Beyond that, in a world in which brutal acts of terrorism sometimes get approved and even applauded by certain people who claim to be following Islam, which is the third of the Abrahamic faiths, we must understand how the late Osama bin Laden and others cruelly misinterpreted and misused traditional Islam to reach the conclusion that terrorism was justified. I wrote a fair amount about that subject in my latest book, Love, Loss and Endurance: A 9/11 Story of Resilience and Hope in an Age of Anxiety.
In the adult Sunday school class that I attend at my church, we were speaking recently (and briefly) about the Protestant Reformation, and I mentioned that although the person credited with starting the Reformation, Martin Luther, did advocate for wide and deep education of people, he excluded Jews from that.

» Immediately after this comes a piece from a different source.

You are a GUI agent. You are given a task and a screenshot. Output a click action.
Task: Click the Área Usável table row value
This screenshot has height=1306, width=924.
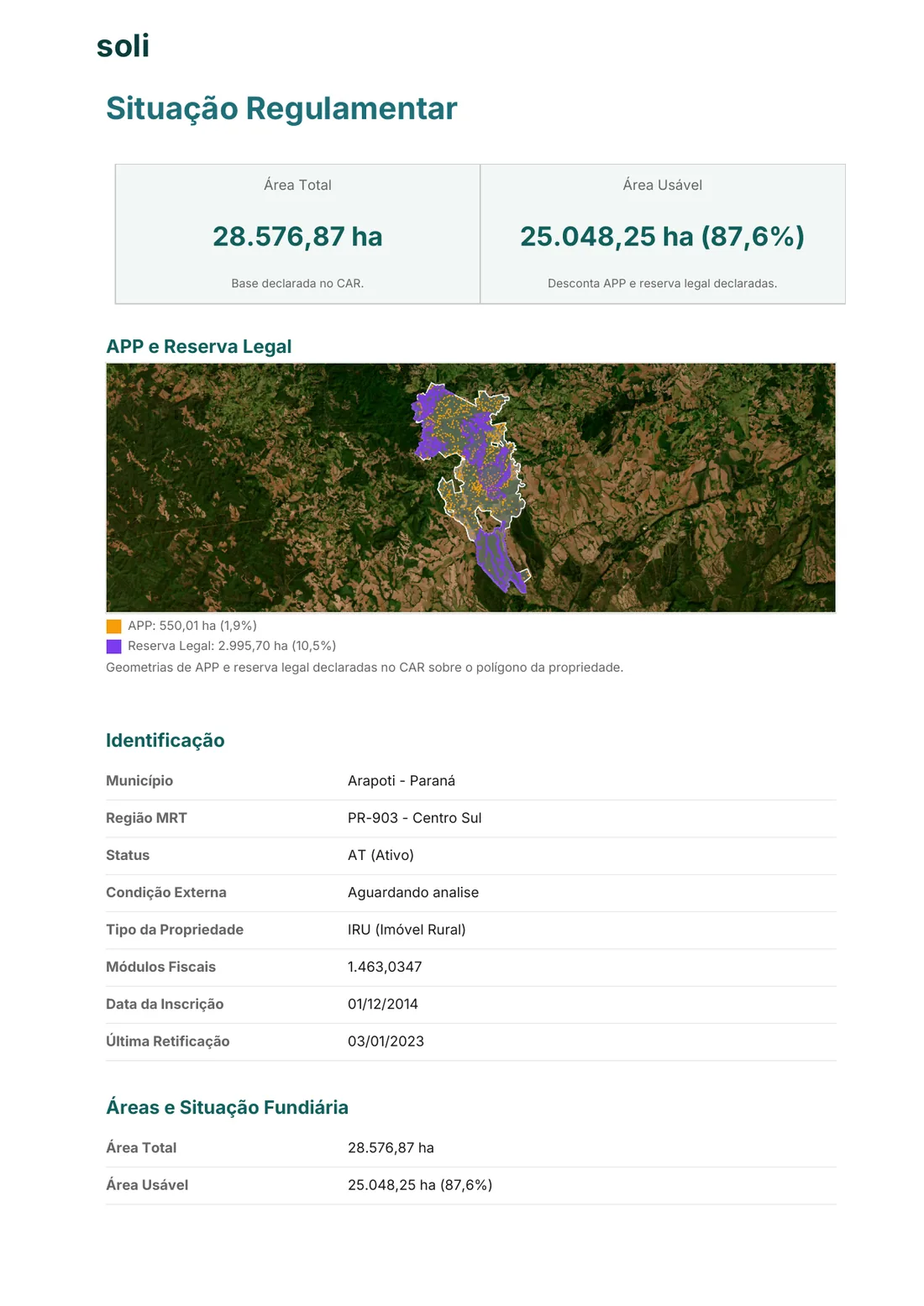(420, 1185)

I was surprised to find that when I mentioned Luther's vicious 1543 publication, On the Jews and Their Lies, a long-time member of our class said he'd never heard that or about Luther's eventual hatred of the Jewish people.
With famous people in history, we need to describe not just their victories and their achievements that have helped humanity but also their failures.
An unrelated aside: Speaking of important dates in history, did you know that two days from now, April 18, is National Columnists' Day, chosen because the patron saint of the National Society of Newspaper Columnists, Ernie Pyle, was killed that date in World War II? And do you know how the day got created? Find out here. Take a columnist to lunch that day and learn some more history. You'll be better for it.
(The graphic art at the top here today came from this site.)
* * *
THE ANTI-JEWISH ACTS CONTINUE
And speaking of important history, as I was above here today, Rabbi Jeffrey Salkin, a regular columnist for Religion News Service, writes here that in response to the recent Passover attack on Gov. Josh Shapiro and his family in Pennsylvania, Jews return to their memories of previous attacks on Jews -- and should. After all, he writes, "There is a long and ignoble history of antisemites scheduling their attacks on or around Jewish holidays." And then he lists some. Somehow what's often called the world's oldest hatred -- antisemitism -- continues, and Christian history is stained with it.
The good news is that Shapiro and his family were physically unhurt, though there was damage to their home. And there was an arrest. But this is one more traumatic time in this Jewish family's story that its members will have to process and from which they now must try to recover.